Doctors put it down to a virus but weeks later Dan had the same thing happen again.

He continued to go back and forth with low blood and he would also get bruises so bad 60 per cent of his arm would be purple.

Finally, after three years, Dan was diagnosed with myelodysplasia (MDS) - a rare type of blood cancer.

He had to undergo a stem cell transplant and slowly regained his strength and is now in remission.

Dan, who worked previously in banking and operational recruitment, from Rainham, Kent, said: "It got so bad - my arms were full of bruises."

"60 per cent of the length of my arm was purple."

"I had ulcers all over my mouth."

"My body was unable to repair itself."

"I was living week to week with blood tests."

Dan was very active - playing football, going to the gym and swimming - before he suddenly fell ill in early 2020.

He said: "I remember just being out and about on a shopping trip and I started to feel faint and get fuzzy eyes."

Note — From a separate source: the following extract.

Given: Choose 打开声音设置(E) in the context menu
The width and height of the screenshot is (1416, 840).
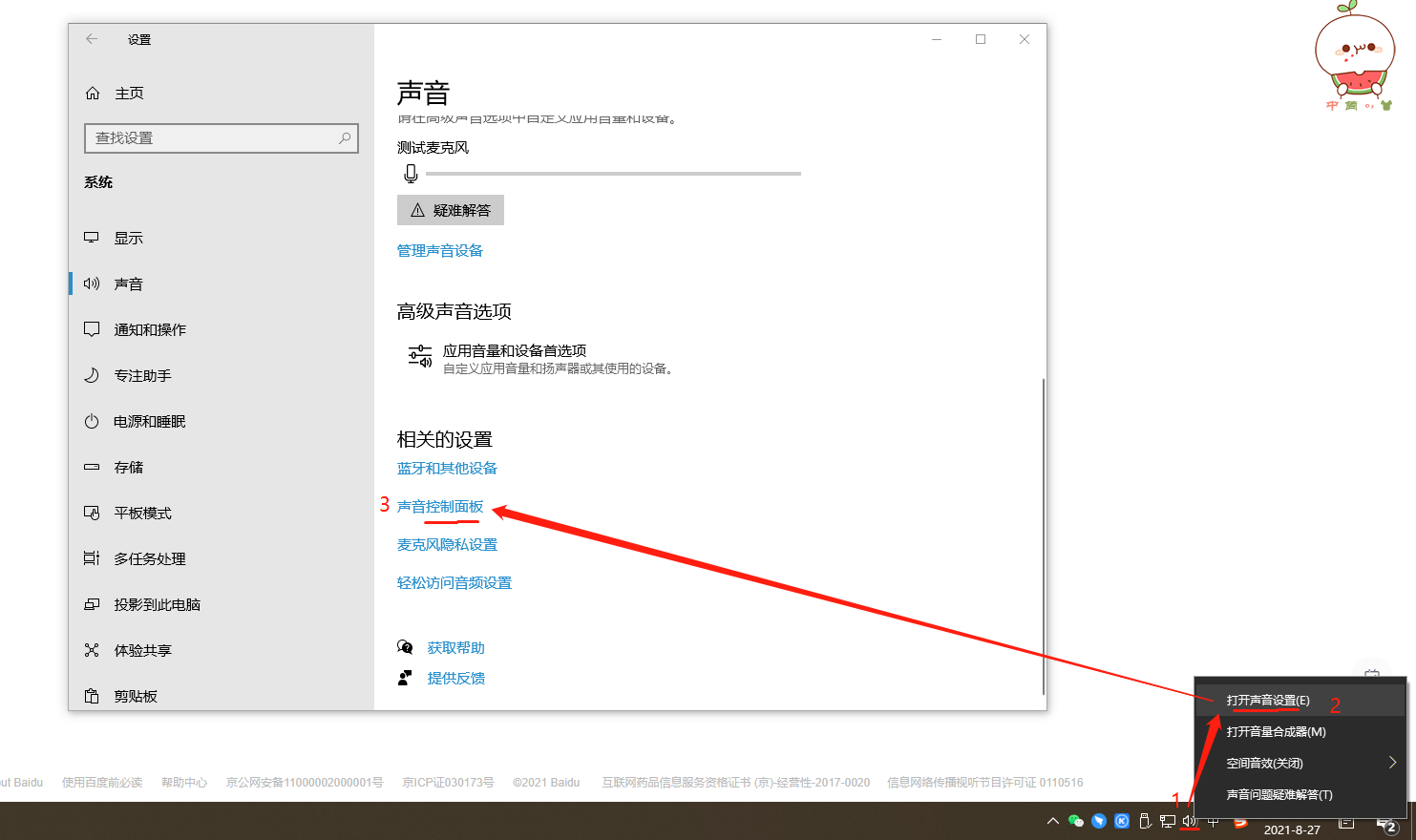Looking at the screenshot, I should (x=1268, y=701).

"I put it down to over-tiredness."

"But I felt worse after sleeping - it felt like I had done 10 marathons."

"It was just odd - it came out of nowhere."

After having no energy for a week Dan went to his doctors and his blood test revealed his levels were at zero and he needed to be isolated at the hospital as he had "no immune system"."

Doctors just presumed a virus had wiped him out but he started to deteriorate again about a week later.

He ended up in a cycle of having to go the doctors as much as once a week to get platelet transfusions.

Dan's immune system was so bad he had to shield for the whole of the pandemic and couldn't see his parents for a year.

He was hospitalised with pancytopenia - where you have too few red blood cells, white blood cells and platelets - in October 2021.

Dan was then referred to King's College Hospital, London, after a year of symptoms and was given a bone marrow biopsy.

They noticed his bone marrow was not producing enough cells and spent the next 18 months testing him to try and work out and rule out what was wrong.

They finally diagnosed him with MDS at the end of 2022 - which mostly affects people over 70 years old.

Dan said: "It was a relief for me."

"My brain was fully on treatment."

"It hit my family like a tonne of bricks - they couldn't do anything."

They tried him on different treatment methods, such as transfusions and steroids, before resorting to a stem cell transplant.

Doctors had left it as a last resort due to his age and the risk of graft versus host disease (GvHD) - where the graft reacts against the host.

After six months on the register Dan underwent a stem cell transplant in March 2024.

He had six days of chemotherapy in the lead up.

He said: "It was very traumatising mentally."

Dan also contracted sepsis when his Hickman line became infected and he spent six weeks in hospital.

He has spent the last year slowly recovering - and wasn't able to eat properly for the first six months.

He said: "I had no tastebuds which made it tough."

"McDonald's tasted like dirt."

He built back his strength doing yoga and stretches and is now back at the gym - but avoids cardio.

Dan and doctors now believes he had been slowly developing myelodysplasia since he was a child - and can now recall shivering for an hour after coming out of the swimming pool and collapsing at football.

At the time he hadn't thought anything of it.

Dan is now in remission but still takes medication and will need a test to see what percentage of the cells from the transplant are now the donors or his.